[Rows showing where targets appear]
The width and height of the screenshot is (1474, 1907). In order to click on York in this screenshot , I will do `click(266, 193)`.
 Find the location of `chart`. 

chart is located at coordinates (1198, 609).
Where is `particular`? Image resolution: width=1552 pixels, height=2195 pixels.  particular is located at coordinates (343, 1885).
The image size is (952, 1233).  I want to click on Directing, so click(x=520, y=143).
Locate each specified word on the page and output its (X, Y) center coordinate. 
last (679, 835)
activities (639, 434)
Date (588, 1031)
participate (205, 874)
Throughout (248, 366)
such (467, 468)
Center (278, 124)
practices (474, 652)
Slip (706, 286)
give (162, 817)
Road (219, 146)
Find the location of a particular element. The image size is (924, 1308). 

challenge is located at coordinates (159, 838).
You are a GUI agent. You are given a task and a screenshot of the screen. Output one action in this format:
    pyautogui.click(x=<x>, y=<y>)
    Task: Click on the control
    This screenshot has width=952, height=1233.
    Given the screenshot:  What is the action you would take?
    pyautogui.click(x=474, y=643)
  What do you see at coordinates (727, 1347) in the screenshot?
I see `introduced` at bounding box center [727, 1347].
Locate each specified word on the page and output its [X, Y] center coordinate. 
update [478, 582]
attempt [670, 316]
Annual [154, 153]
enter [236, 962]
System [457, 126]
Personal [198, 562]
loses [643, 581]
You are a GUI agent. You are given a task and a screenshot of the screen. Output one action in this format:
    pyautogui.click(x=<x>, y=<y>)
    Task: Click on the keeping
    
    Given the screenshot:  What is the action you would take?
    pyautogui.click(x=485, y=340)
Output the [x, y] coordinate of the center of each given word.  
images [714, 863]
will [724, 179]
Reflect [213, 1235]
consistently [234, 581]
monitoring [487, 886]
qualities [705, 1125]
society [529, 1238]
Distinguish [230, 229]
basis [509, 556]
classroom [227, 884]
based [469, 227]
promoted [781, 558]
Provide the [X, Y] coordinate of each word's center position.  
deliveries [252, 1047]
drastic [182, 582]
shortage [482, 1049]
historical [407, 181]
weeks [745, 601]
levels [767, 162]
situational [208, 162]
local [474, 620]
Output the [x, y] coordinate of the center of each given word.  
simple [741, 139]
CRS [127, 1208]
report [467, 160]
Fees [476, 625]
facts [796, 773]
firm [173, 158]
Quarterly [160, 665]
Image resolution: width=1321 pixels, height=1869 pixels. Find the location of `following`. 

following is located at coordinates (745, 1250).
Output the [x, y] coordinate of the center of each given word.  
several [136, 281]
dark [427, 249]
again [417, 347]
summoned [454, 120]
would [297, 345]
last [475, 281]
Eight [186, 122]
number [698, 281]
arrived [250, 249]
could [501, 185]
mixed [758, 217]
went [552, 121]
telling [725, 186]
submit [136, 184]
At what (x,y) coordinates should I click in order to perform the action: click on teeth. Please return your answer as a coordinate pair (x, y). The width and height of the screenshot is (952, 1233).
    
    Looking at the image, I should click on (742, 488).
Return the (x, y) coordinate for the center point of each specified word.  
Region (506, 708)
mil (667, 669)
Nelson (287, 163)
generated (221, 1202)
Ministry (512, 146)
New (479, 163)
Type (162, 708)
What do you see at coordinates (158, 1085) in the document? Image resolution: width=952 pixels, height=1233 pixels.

TASK TO CARRY OUT = Copy out every line above without changing anything.

OUTPUT FOR THIS TASK =
The width and height of the screenshot is (1474, 1907). In order to click on York in this screenshot , I will do `click(266, 193)`.
 Find the location of `chart`. 

chart is located at coordinates (1198, 609).
Where is `particular`? Image resolution: width=1552 pixels, height=2195 pixels.  particular is located at coordinates (343, 1885).
The image size is (952, 1233).  I want to click on Directing, so click(x=520, y=143).
Locate each specified word on the page and output its (X, Y) center coordinate. 
last (679, 835)
activities (639, 434)
Date (588, 1031)
participate (205, 874)
Throughout (248, 366)
such (467, 468)
Center (278, 124)
practices (474, 652)
Slip (706, 286)
give (162, 817)
Road (219, 146)
Find the location of a particular element. The image size is (924, 1308). 

challenge is located at coordinates (159, 838).
You are a GUI agent. You are given a task and a screenshot of the screen. Output one action in this format:
    pyautogui.click(x=<x>, y=<y>)
    Task: Click on the control
    This screenshot has width=952, height=1233.
    Given the screenshot:  What is the action you would take?
    pyautogui.click(x=474, y=643)
  What do you see at coordinates (727, 1347) in the screenshot?
I see `introduced` at bounding box center [727, 1347].
Locate each specified word on the page and output its [X, Y] center coordinate. 
update [478, 582]
attempt [670, 316]
Annual [154, 153]
enter [236, 962]
System [457, 126]
Personal [198, 562]
loses [643, 581]
You are a GUI agent. You are given a task and a screenshot of the screen. Output one action in this format:
    pyautogui.click(x=<x>, y=<y>)
    Task: Click on the keeping
    
    Given the screenshot:  What is the action you would take?
    pyautogui.click(x=485, y=340)
Output the [x, y] coordinate of the center of each given word.  
images [714, 863]
will [724, 179]
Reflect [213, 1235]
consistently [234, 581]
monitoring [487, 886]
qualities [705, 1125]
society [529, 1238]
Distinguish [230, 229]
basis [509, 556]
classroom [227, 884]
based [469, 227]
promoted [781, 558]
Provide the [X, Y] coordinate of each word's center position.  
deliveries [252, 1047]
drastic [182, 582]
shortage [482, 1049]
historical [407, 181]
weeks [745, 601]
levels [767, 162]
situational [208, 162]
local [474, 620]
Output the [x, y] coordinate of the center of each given word.  
simple [741, 139]
CRS [127, 1208]
report [467, 160]
Fees [476, 625]
facts [796, 773]
firm [173, 158]
Quarterly [160, 665]
Image resolution: width=1321 pixels, height=1869 pixels. Find the location of `following`. 

following is located at coordinates (745, 1250).
Output the [x, y] coordinate of the center of each given word.  
several [136, 281]
dark [427, 249]
again [417, 347]
summoned [454, 120]
would [297, 345]
last [475, 281]
Eight [186, 122]
number [698, 281]
arrived [250, 249]
could [501, 185]
mixed [758, 217]
went [552, 121]
telling [725, 186]
submit [136, 184]
At what (x,y) coordinates should I click in order to perform the action: click on teeth. Please return your answer as a coordinate pair (x, y). The width and height of the screenshot is (952, 1233).
    
    Looking at the image, I should click on (742, 488).
Return the (x, y) coordinate for the center point of each specified word.  
Region (506, 708)
mil (667, 669)
Nelson (287, 163)
generated (221, 1202)
Ministry (512, 146)
New (479, 163)
Type (162, 708)
What do you see at coordinates (158, 1085) in the document? Image resolution: width=952 pixels, height=1233 pixels.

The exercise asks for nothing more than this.